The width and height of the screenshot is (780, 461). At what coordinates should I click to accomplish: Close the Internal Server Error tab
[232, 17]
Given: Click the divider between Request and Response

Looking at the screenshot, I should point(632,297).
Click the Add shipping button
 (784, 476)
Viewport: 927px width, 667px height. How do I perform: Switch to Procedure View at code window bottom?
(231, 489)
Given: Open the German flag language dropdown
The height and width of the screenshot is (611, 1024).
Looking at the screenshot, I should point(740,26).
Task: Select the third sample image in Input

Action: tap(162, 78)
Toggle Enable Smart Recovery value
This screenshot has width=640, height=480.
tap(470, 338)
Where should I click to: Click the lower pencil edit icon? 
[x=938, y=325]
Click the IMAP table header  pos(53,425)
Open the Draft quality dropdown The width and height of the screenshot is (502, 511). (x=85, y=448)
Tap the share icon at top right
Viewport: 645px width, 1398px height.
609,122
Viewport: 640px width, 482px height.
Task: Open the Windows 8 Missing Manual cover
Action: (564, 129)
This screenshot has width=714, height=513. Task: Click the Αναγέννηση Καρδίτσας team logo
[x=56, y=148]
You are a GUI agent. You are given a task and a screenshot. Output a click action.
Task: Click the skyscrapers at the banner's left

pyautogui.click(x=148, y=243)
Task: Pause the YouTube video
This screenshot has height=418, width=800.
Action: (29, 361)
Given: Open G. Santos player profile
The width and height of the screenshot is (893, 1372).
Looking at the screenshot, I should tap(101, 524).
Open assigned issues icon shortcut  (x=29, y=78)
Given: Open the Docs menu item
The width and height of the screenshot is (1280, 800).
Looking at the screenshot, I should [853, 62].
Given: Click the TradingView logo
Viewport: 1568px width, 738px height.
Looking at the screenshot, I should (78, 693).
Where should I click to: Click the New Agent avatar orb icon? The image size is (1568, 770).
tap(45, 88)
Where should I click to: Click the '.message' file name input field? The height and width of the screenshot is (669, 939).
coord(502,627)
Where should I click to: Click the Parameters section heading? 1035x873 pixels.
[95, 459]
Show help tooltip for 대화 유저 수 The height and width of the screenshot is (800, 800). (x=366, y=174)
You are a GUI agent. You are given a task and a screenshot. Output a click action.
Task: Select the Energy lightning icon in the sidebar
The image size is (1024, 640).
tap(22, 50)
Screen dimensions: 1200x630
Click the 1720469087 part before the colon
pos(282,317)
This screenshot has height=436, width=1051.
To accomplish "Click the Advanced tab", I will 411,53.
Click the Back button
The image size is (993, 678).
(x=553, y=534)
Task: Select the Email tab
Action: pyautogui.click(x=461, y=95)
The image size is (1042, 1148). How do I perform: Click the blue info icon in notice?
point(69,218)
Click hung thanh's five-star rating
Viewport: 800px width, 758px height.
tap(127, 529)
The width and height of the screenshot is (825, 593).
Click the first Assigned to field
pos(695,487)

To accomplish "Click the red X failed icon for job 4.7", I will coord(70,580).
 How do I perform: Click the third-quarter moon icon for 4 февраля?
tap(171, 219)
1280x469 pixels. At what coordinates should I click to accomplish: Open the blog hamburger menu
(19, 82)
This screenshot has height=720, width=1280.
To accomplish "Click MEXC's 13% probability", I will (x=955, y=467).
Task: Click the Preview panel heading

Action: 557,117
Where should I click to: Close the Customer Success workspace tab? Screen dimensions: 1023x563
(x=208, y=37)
* * * *
## [Activity]
The full listing is to be restated word for word.

## [Task output]
The width and height of the screenshot is (780, 461). At what coordinates should I click to accomplish: Close the Internal Server Error tab
[232, 17]
Given: Click the divider between Request and Response

Looking at the screenshot, I should point(632,297).
Click the Add shipping button
 (784, 476)
Viewport: 927px width, 667px height. How do I perform: Switch to Procedure View at code window bottom?
(231, 489)
Given: Open the German flag language dropdown
The height and width of the screenshot is (611, 1024).
Looking at the screenshot, I should point(740,26).
Task: Select the third sample image in Input

Action: tap(162, 78)
Toggle Enable Smart Recovery value
This screenshot has width=640, height=480.
tap(470, 338)
Where should I click to: Click the lower pencil edit icon? 
[x=938, y=325]
Click the IMAP table header  pos(53,425)
Open the Draft quality dropdown The width and height of the screenshot is (502, 511). (x=85, y=448)
Tap the share icon at top right
Viewport: 645px width, 1398px height.
609,122
Viewport: 640px width, 482px height.
Task: Open the Windows 8 Missing Manual cover
Action: (564, 129)
This screenshot has width=714, height=513. Task: Click the Αναγέννηση Καρδίτσας team logo
[x=56, y=148]
You are a GUI agent. You are given a task and a screenshot. Output a click action.
Task: Click the skyscrapers at the banner's left

pyautogui.click(x=148, y=243)
Task: Pause the YouTube video
This screenshot has height=418, width=800.
Action: (29, 361)
Given: Open G. Santos player profile
The width and height of the screenshot is (893, 1372).
Looking at the screenshot, I should tap(101, 524).
Open assigned issues icon shortcut  (x=29, y=78)
Given: Open the Docs menu item
The width and height of the screenshot is (1280, 800).
Looking at the screenshot, I should [853, 62].
Given: Click the TradingView logo
Viewport: 1568px width, 738px height.
Looking at the screenshot, I should (78, 693).
Where should I click to: Click the New Agent avatar orb icon? The image size is (1568, 770).
tap(45, 88)
Where should I click to: Click the '.message' file name input field? The height and width of the screenshot is (669, 939).
coord(502,627)
Where should I click to: Click the Parameters section heading? 1035x873 pixels.
[95, 459]
Show help tooltip for 대화 유저 수 The height and width of the screenshot is (800, 800). (x=366, y=174)
You are a GUI agent. You are given a task and a screenshot. Output a click action.
Task: Select the Energy lightning icon in the sidebar
The image size is (1024, 640).
tap(22, 50)
Screen dimensions: 1200x630
Click the 1720469087 part before the colon
pos(282,317)
This screenshot has height=436, width=1051.
To accomplish "Click the Advanced tab", I will 411,53.
Click the Back button
The image size is (993, 678).
(x=553, y=534)
Task: Select the Email tab
Action: pyautogui.click(x=461, y=95)
The image size is (1042, 1148). How do I perform: Click the blue info icon in notice?
point(69,218)
Click hung thanh's five-star rating
Viewport: 800px width, 758px height.
tap(127, 529)
The width and height of the screenshot is (825, 593).
Click the first Assigned to field
pos(695,487)

To accomplish "Click the red X failed icon for job 4.7", I will coord(70,580).
 How do I perform: Click the third-quarter moon icon for 4 февраля?
tap(171, 219)
1280x469 pixels. At what coordinates should I click to accomplish: Open the blog hamburger menu
(19, 82)
This screenshot has height=720, width=1280.
To accomplish "Click MEXC's 13% probability", I will (x=955, y=467).
Task: Click the Preview panel heading

Action: 557,117
Where should I click to: Close the Customer Success workspace tab? Screen dimensions: 1023x563
(x=208, y=37)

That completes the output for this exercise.